Question de Mme GERBAUD Frédérique (Indre - Les Républicains) publiée le 29/01/2026
Mme Frédérique Gerbaud attire l'attention de Mme la ministre de la santé, des familles, de l'autonomie et des personnes handicapées sur les critères mis en oeuvre par la Haute Autorité de santé pour la certification des établissements de santé.

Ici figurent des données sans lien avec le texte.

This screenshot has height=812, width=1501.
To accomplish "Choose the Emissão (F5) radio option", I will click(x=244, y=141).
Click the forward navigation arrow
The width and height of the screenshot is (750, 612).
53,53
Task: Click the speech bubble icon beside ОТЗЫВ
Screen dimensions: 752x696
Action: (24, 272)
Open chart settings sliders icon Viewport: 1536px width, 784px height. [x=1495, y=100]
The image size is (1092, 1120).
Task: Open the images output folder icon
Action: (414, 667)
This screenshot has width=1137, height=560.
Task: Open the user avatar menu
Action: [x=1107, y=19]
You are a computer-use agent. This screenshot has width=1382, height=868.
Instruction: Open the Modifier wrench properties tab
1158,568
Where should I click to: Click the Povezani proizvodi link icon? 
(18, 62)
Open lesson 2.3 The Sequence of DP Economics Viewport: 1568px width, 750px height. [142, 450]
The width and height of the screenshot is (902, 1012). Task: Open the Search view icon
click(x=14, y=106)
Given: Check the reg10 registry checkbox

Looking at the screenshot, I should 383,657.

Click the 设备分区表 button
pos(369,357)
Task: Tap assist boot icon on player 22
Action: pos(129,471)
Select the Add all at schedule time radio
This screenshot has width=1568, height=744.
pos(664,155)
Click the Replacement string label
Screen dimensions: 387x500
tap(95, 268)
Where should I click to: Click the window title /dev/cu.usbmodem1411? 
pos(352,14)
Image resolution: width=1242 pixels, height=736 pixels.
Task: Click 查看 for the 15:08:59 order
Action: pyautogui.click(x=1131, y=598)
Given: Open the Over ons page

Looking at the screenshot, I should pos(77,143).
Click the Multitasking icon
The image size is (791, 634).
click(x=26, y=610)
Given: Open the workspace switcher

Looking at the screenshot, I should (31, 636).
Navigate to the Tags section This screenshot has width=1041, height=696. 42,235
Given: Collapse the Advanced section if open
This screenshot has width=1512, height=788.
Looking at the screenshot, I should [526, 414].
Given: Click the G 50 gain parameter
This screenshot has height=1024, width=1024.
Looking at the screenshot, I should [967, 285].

Cas nullement isolé, le récent refus de certification des deux principaux hôpitaux publics du département de l'Indre, centre hospitalier de Châteauroux - Le Blanc, centre hospitalier de la Tour Blanche à Issoudun, illustre l'uniformité problématique de ces critères, dont l'application indistincte conduit à pénaliser des structures vitales au coeur de déserts médicaux caractérisés. Nombre de ces critères n'ont de sens qu'appliqués aux réalités de grands établissements excédant largement la taille critique et présentant de ce fait une surface financière, technologique et humaine susceptible de satisfaire à des exigences élevées en tout domaine. À l'inverse, s'il est normal d'imposer à des établissements de dimensions plus modestes le respect de normes fondamentales d'hygiène, de sécurité des patients et de qualité des soins, ces structures ne peuvent rivaliser avec des hôpitaux de la taille de centres hospitaliers universitaires en matière de personnels disponibles, d'équipements et de technologie, de variété des soins et des types de prise en charge. Leur appliquer les critères précités au même titre qu'aux grandes structures les disqualifie fatalement et aboutit à leur non certification. Cette approche pénalise injustement les hôpitaux de proximité et peut s'avérer préjudiciable à leur mission première d'accès aux soins pour le plus grand nombre. L'introduction d'un critère d'accès aux soins fortement pondéré serait donc précisément le bienvenu pour la certification des établissements de cette catégorie. Enfin, dans un département rural sous-médicalisé, l'hôpital public n'est pas seulement une structure de soins de proximité, un levier de prévention et un outil majeur de recrutement et de fidélisation des professionnels de santé : il constitue aussi un facteur déterminant de cohésion sanitaire et sociale, d'attractivité territoriale et de maintien de la population. Sa fragilisation a des conséquences durables bien au-delà du seul champ sanitaire.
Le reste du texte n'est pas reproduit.